*** Dataset records Section Begins ***

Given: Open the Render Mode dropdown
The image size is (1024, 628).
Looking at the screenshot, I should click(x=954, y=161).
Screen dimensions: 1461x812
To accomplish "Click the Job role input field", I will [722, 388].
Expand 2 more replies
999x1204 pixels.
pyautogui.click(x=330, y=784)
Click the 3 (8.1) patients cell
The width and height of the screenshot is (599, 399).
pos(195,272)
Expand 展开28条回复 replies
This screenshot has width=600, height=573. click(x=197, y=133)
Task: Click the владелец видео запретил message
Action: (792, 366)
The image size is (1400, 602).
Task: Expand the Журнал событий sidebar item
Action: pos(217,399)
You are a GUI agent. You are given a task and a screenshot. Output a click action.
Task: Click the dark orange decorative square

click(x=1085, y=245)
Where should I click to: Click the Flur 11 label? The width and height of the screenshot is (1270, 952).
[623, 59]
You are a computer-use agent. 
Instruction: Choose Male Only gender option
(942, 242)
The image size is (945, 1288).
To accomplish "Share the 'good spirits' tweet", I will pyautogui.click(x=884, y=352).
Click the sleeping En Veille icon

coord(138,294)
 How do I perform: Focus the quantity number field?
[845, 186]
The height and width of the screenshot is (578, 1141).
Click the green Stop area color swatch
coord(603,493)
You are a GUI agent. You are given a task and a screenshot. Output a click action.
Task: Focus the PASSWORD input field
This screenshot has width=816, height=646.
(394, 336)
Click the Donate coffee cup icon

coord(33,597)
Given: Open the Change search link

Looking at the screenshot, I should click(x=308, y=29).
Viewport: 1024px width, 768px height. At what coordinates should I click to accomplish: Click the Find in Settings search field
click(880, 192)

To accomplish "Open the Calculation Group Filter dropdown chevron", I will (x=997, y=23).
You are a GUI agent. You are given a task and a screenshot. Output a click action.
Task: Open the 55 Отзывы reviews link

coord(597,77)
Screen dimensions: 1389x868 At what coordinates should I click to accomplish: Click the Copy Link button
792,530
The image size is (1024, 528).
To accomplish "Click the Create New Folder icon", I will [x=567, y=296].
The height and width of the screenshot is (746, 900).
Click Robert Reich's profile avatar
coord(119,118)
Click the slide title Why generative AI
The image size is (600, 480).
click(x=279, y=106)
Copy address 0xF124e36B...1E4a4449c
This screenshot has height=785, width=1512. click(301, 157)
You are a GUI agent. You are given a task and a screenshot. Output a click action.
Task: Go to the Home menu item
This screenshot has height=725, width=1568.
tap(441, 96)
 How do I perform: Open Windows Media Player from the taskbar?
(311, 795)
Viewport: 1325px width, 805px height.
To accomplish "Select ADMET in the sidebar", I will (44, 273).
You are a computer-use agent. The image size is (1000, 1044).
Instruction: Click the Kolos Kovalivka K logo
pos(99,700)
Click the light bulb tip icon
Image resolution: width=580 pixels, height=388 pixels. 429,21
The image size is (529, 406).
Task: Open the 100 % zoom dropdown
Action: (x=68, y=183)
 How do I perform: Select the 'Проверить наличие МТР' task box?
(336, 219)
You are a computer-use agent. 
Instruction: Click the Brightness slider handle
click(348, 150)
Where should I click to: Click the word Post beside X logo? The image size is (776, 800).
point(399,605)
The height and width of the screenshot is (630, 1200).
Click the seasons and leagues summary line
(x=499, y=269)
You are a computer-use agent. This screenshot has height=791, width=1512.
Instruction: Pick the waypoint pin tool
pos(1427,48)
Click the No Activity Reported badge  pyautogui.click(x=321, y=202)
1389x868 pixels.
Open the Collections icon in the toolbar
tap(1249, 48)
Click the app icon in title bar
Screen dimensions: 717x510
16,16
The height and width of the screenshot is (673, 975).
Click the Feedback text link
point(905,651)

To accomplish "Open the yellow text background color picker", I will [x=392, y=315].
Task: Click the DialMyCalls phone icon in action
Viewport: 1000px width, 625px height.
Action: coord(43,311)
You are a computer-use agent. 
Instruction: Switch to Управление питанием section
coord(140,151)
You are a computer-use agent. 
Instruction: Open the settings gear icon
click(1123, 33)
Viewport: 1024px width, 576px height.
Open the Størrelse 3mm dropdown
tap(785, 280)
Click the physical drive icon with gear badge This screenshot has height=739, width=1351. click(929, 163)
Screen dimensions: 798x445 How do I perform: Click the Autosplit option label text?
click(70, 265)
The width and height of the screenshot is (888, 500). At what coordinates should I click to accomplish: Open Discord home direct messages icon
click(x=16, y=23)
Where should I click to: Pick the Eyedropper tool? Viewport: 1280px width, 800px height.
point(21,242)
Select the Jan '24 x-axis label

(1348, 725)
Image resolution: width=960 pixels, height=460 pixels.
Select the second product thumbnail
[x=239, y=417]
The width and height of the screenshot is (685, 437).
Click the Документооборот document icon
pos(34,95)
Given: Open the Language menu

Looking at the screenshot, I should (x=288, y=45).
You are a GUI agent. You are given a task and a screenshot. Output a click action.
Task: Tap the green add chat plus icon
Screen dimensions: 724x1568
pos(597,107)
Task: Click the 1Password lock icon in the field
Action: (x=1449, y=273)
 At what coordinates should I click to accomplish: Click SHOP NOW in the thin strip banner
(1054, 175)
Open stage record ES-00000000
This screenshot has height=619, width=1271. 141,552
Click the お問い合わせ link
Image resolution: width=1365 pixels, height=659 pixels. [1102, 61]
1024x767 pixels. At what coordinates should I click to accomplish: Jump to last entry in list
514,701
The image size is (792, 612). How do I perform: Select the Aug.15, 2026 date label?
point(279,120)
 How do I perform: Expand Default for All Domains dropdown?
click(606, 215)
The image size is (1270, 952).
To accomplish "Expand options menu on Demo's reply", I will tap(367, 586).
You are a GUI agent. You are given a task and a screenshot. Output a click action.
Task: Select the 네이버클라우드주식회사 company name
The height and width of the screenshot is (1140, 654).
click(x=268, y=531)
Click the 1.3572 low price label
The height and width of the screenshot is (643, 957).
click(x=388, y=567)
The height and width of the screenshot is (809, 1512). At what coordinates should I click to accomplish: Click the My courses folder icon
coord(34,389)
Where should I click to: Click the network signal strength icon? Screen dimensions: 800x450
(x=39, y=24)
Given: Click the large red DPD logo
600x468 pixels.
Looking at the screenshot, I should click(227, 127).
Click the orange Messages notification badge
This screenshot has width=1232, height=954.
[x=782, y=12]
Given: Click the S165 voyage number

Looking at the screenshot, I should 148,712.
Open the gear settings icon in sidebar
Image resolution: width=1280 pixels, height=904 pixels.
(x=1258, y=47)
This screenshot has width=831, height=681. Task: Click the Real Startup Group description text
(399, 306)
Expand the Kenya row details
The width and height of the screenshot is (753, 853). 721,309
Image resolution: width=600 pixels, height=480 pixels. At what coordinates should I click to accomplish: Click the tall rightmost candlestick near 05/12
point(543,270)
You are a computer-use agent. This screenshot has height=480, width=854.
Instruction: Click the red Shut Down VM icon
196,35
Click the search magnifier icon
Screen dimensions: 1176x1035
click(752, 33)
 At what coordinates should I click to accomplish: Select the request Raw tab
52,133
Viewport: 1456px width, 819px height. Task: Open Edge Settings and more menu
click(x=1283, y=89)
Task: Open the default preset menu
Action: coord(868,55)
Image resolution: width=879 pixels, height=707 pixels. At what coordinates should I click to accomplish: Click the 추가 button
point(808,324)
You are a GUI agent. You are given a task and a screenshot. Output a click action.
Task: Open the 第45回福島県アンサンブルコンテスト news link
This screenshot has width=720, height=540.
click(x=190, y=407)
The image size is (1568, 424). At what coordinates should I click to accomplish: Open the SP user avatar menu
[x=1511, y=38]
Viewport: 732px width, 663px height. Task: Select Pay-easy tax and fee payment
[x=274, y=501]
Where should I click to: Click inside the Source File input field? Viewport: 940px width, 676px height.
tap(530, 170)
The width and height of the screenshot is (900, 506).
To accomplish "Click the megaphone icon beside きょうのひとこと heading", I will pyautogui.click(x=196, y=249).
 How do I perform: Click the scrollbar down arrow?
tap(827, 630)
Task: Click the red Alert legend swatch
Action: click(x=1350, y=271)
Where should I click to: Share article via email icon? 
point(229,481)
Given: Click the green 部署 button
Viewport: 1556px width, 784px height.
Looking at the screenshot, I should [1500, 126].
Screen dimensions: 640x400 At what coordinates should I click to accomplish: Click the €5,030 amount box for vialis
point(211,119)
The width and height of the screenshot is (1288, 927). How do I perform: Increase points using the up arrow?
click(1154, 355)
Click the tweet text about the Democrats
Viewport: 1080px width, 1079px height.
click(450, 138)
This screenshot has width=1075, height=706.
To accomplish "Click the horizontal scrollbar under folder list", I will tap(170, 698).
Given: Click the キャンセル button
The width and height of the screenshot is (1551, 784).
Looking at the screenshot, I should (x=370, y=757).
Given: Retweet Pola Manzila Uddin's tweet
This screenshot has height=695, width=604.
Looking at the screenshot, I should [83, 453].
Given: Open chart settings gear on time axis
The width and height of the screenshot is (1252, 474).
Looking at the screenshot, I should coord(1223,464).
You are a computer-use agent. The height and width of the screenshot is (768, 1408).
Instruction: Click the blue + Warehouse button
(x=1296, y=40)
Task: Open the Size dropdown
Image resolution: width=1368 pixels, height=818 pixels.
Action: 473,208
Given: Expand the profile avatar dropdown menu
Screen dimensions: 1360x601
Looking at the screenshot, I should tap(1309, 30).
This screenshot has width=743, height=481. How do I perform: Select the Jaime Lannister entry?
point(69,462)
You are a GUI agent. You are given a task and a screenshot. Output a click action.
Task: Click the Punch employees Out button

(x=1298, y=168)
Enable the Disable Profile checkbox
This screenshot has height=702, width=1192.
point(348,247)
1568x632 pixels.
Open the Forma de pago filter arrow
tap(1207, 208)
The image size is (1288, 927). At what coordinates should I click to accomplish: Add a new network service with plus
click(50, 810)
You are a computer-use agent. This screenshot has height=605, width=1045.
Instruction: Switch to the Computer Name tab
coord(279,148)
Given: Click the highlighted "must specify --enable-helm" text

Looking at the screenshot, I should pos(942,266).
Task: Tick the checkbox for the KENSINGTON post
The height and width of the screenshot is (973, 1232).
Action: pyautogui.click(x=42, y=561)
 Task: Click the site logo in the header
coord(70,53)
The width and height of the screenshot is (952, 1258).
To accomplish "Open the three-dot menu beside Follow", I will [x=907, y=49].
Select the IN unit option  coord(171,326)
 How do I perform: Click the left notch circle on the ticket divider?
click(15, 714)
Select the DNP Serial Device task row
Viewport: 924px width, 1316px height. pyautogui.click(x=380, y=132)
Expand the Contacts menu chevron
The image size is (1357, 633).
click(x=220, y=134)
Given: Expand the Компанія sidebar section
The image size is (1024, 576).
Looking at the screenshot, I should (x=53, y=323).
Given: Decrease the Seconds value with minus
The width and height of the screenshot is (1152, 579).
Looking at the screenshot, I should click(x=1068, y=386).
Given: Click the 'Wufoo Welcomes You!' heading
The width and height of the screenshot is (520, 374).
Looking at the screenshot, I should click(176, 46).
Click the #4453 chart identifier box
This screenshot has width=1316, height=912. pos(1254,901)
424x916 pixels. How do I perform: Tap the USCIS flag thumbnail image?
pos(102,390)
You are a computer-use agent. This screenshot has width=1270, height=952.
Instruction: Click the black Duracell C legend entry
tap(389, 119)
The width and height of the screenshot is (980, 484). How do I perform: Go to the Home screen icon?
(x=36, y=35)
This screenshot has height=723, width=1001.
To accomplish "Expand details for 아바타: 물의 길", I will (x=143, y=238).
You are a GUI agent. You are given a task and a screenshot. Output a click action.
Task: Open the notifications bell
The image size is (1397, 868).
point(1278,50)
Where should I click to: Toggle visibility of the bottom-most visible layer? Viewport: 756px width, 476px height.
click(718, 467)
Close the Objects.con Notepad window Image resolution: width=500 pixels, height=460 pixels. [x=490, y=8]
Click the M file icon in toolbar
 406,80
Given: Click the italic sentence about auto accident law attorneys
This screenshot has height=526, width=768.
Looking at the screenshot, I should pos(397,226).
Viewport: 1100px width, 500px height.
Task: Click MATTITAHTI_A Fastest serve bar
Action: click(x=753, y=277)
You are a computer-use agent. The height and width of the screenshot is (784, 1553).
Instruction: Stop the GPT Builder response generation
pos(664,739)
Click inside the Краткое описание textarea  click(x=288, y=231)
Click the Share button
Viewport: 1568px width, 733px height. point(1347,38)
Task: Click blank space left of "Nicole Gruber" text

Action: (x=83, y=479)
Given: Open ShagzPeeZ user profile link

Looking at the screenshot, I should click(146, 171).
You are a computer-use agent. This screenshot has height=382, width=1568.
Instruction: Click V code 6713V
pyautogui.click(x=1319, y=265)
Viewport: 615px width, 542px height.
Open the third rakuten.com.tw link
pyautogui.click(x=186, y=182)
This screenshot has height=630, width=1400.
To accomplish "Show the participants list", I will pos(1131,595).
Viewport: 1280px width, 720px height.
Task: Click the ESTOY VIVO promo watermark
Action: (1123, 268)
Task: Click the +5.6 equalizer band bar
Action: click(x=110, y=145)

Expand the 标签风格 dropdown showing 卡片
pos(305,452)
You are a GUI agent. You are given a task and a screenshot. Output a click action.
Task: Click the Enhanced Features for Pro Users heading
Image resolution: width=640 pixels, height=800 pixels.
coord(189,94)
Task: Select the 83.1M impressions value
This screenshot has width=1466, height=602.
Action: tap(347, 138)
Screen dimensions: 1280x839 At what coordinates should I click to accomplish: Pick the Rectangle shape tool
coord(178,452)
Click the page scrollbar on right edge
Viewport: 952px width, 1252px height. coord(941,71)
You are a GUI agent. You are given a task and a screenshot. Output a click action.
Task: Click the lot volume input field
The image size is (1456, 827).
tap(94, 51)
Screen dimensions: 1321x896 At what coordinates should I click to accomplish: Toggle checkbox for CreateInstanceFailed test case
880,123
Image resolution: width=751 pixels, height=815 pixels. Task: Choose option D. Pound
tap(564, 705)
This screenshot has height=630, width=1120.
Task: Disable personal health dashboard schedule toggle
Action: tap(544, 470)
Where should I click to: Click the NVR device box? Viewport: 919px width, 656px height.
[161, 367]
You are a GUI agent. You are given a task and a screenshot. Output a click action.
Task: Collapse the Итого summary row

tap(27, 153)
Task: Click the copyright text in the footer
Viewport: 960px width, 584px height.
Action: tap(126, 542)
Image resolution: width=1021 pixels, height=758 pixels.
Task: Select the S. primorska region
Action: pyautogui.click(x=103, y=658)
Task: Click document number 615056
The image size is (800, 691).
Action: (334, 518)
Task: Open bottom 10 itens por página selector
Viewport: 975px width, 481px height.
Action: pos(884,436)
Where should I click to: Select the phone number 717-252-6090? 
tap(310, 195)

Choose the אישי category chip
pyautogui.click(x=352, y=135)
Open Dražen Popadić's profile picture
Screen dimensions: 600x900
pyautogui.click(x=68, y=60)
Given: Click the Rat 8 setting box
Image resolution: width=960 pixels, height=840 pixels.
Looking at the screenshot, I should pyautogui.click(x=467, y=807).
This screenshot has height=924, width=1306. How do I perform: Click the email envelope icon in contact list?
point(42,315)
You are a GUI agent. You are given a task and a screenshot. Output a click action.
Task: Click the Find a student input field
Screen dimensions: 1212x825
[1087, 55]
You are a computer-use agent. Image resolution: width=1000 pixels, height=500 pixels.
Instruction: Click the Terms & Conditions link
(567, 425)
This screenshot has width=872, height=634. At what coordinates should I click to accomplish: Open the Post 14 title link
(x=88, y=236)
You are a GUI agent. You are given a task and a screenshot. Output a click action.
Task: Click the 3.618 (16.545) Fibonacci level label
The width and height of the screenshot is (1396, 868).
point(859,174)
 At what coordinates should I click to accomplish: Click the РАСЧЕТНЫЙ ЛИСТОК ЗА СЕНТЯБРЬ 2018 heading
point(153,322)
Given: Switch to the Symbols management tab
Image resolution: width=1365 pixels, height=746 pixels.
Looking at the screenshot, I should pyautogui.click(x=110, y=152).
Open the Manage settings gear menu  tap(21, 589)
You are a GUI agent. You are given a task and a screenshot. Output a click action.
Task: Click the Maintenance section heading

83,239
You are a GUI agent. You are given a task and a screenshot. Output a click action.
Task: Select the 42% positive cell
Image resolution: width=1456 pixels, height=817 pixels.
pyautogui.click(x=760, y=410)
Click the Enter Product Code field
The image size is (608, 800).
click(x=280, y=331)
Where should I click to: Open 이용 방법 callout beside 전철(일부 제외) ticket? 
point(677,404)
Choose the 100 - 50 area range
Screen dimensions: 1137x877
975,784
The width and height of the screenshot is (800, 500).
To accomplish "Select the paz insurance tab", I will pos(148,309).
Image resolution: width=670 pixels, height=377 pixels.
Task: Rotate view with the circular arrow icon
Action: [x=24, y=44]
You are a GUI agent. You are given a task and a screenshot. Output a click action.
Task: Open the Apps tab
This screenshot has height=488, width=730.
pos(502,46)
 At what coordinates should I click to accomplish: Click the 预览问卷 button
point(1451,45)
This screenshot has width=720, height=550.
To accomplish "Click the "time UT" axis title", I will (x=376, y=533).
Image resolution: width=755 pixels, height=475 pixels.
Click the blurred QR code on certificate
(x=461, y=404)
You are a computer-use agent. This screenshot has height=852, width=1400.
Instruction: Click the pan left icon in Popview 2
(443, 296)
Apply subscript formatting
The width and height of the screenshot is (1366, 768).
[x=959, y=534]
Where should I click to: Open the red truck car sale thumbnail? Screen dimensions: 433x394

*** Dataset records Section Ends ***

◆ **Task goal**
Could you write out, exactly, each line of the data above from the one containing "Image resolution: width=755" through the last, including both?

◆ **Completed exercise**
Image resolution: width=755 pixels, height=475 pixels.
Click the blurred QR code on certificate
(x=461, y=404)
You are a computer-use agent. This screenshot has height=852, width=1400.
Instruction: Click the pan left icon in Popview 2
(443, 296)
Apply subscript formatting
The width and height of the screenshot is (1366, 768).
[x=959, y=534]
Where should I click to: Open the red truck car sale thumbnail? Screen dimensions: 433x394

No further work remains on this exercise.